The agency could achieve this by providing a de-identified version of the dataset via a secure access mechanism. This is discussed further below.

The process of de-identifying personal information can be considered a ‘normal business practice’ for the purposes of an entity’s obligations under the Privacy Act,[8] and in particular APPs 3 and 6.[9]

Note: Australian Government agencies that undertake a de-identification process should be aware that they may need to retain an original, unaltered copy of the record, to comply with record-keeping obligations under other legislation.[10]

Other risk management purposes

There may be other circumstances in which de-identification is desirable to manage risk. For example:

  • Where particular sections of an entity do not require access to all the information, but could make use of a de-identified version. For example, a real estate agency holds the personal information of clients, and wants to provide access to the database to agents in the firm so they can prepare a media release about recent property sales prices. The team requires access to information from the database, but not necessarily to information about the identity of individual clients.

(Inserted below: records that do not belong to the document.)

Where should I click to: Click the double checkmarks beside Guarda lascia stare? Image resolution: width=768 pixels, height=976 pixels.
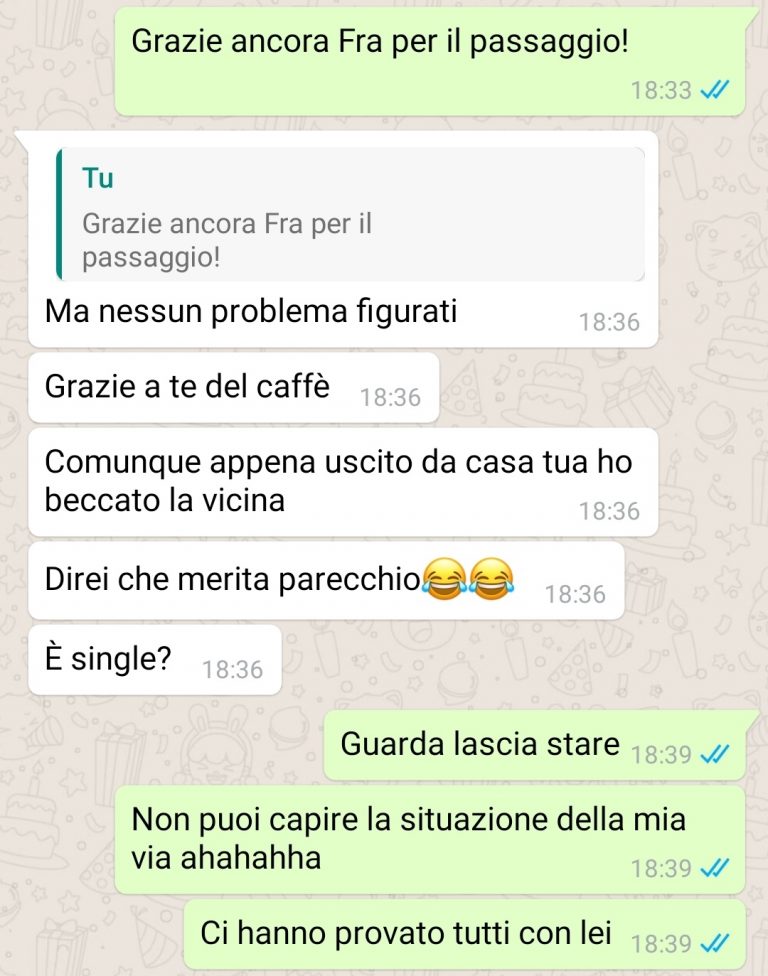[x=714, y=755]
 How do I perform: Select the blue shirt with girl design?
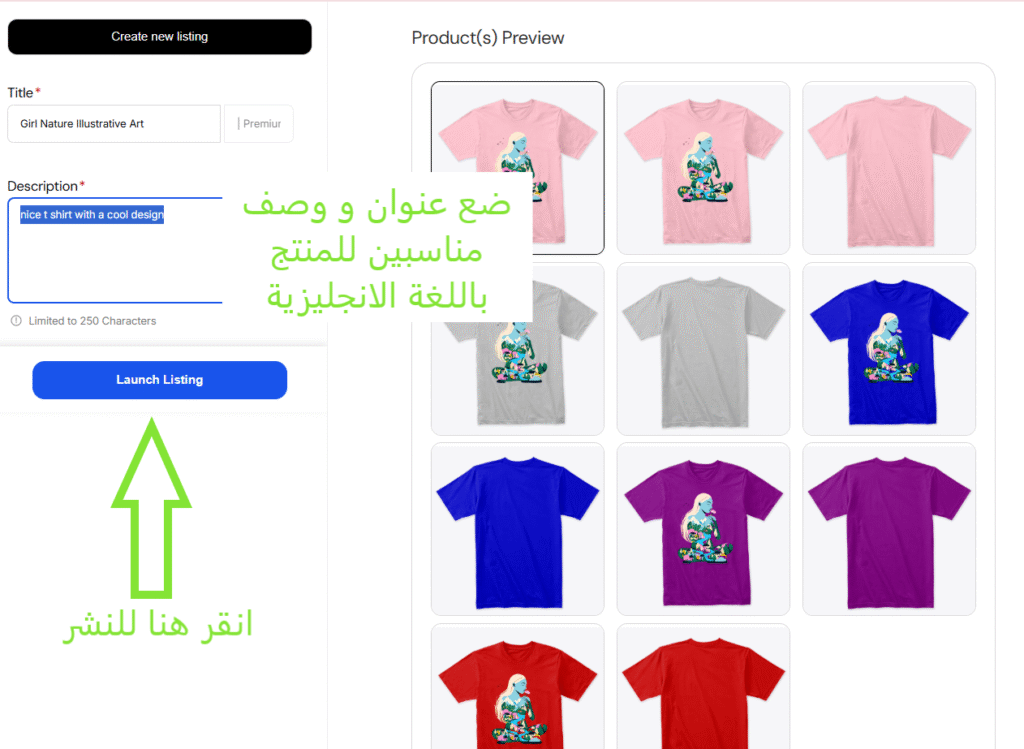point(889,349)
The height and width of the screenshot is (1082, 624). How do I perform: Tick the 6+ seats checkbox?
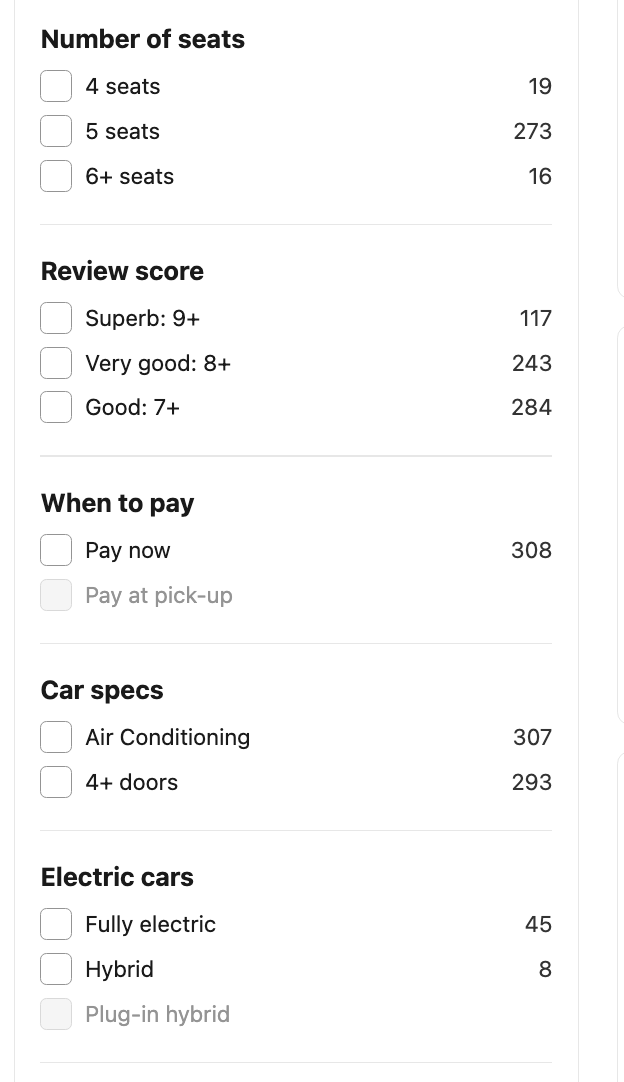56,176
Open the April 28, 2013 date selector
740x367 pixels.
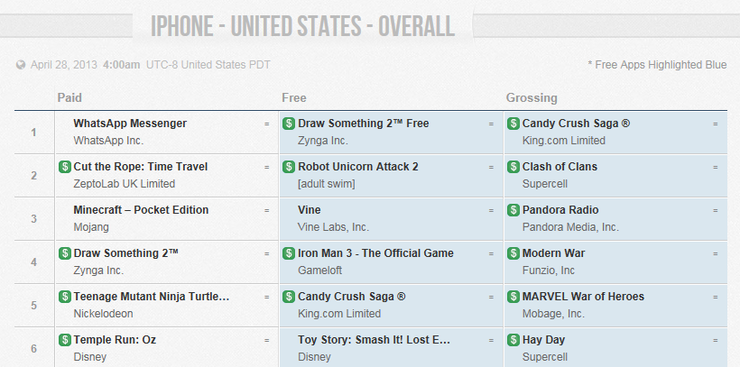click(64, 65)
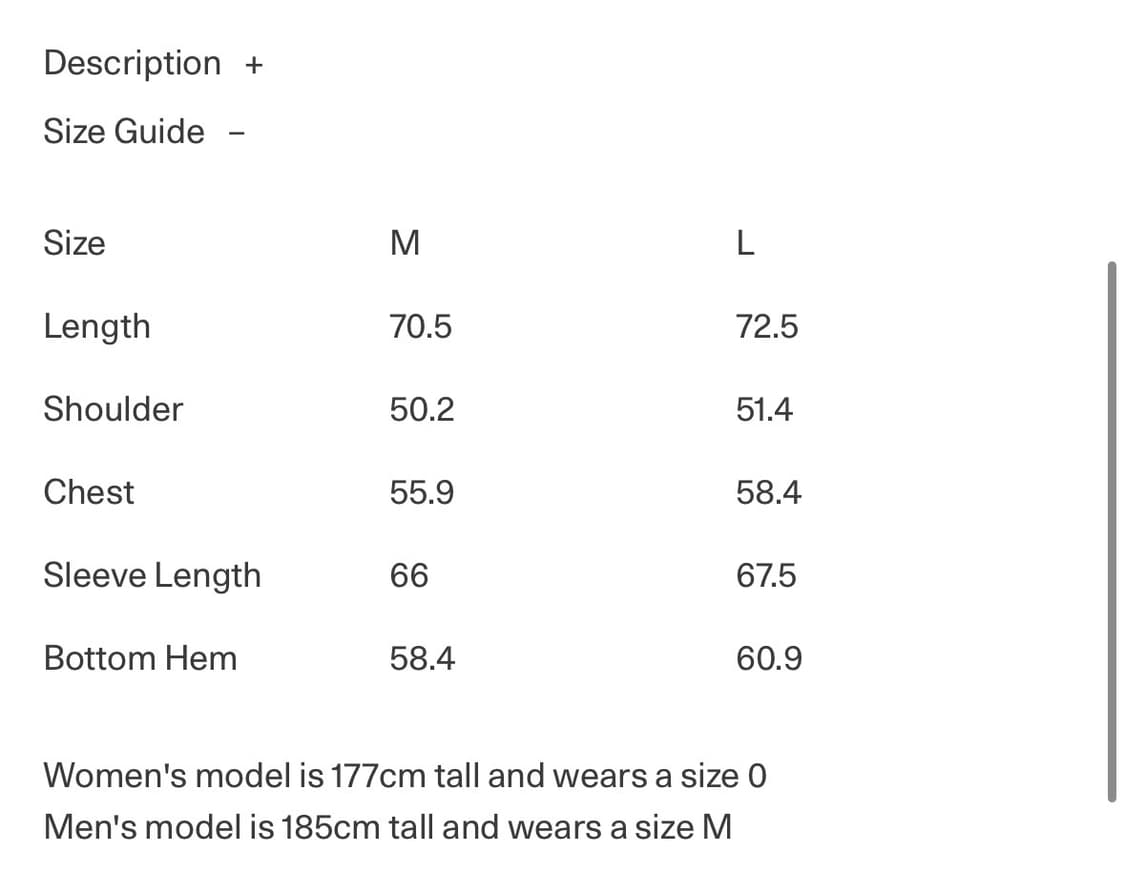Click the Size header label
This screenshot has width=1125, height=872.
pyautogui.click(x=74, y=243)
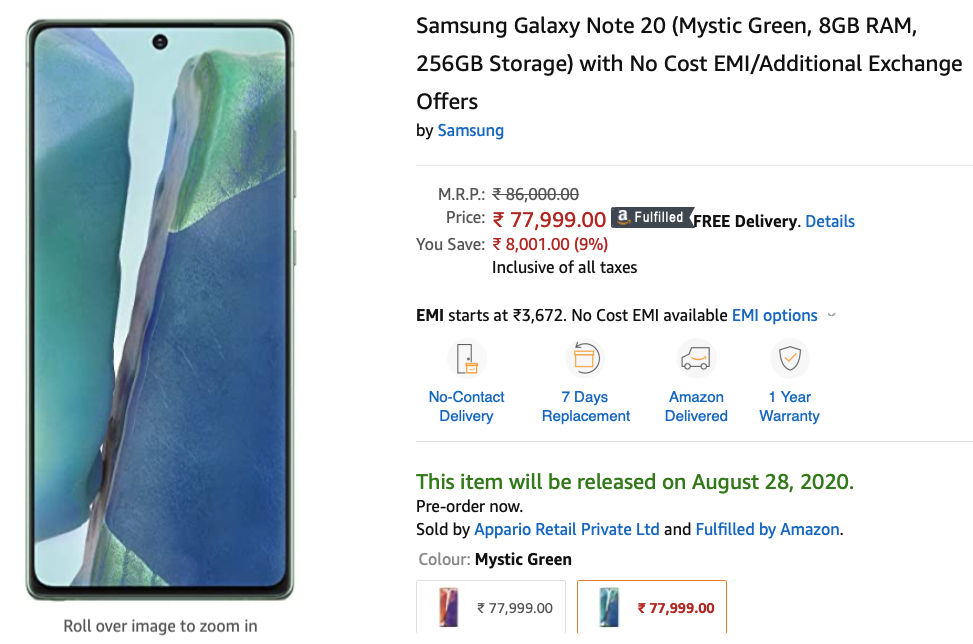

Consequently, the team could use a de-identified version of the database.

  • Where de-identification would help protect information or data that an entity wants to keep confidential, such as sensitive business information.

  • Where the entity wants to lessen the risk that personal information will be compromised when information is exposed to unauthorised access, use or distribution (or a data breach) — for example, where:

    • an intruder gains unauthorised access to information
    • an employee internally accesses information without authorisation, or
    • data or an information storage device is lost or stolen.[11]

Note: The Privacy Act also requires de-identification of certain types of information in some circumstances (namely tax file number information, credit information, and health information). Other legislative schemes may also require de-identification in some circumstances. For example, under the Consumer Data Right (CDR) system, accredited data recipients have specific de-identification obligations. These requirements are addressed briefly at the end of this guidance.

Build trust and meet community expectations

De-identification can also be valuable for promoting trust and meeting community expectations around data handling practices. Even if there is no specific legal requirement to do so, using appropriate de-identification techniques may alleviate public concerns about the handling of personal information. For example, the public may be concerned about potential privacy harms such as security risks, but also social or ethical harms such as discrimination, profiling or denial of a benefit or service.[12]

When is information ‘de-identified’ for the purposes of the Privacy Act?

Personal information is information which is ‘about an identifiable individual, or an individual who is reasonably identifiable’.[13] ‘De-identified’ information is therefore information which has undergone a process of de-identification, and no longer falls within this definition.

When considering the meaning of de-identification, it may be useful to review the elements of the definition of personal information. For more information on this, see What is Personal Information?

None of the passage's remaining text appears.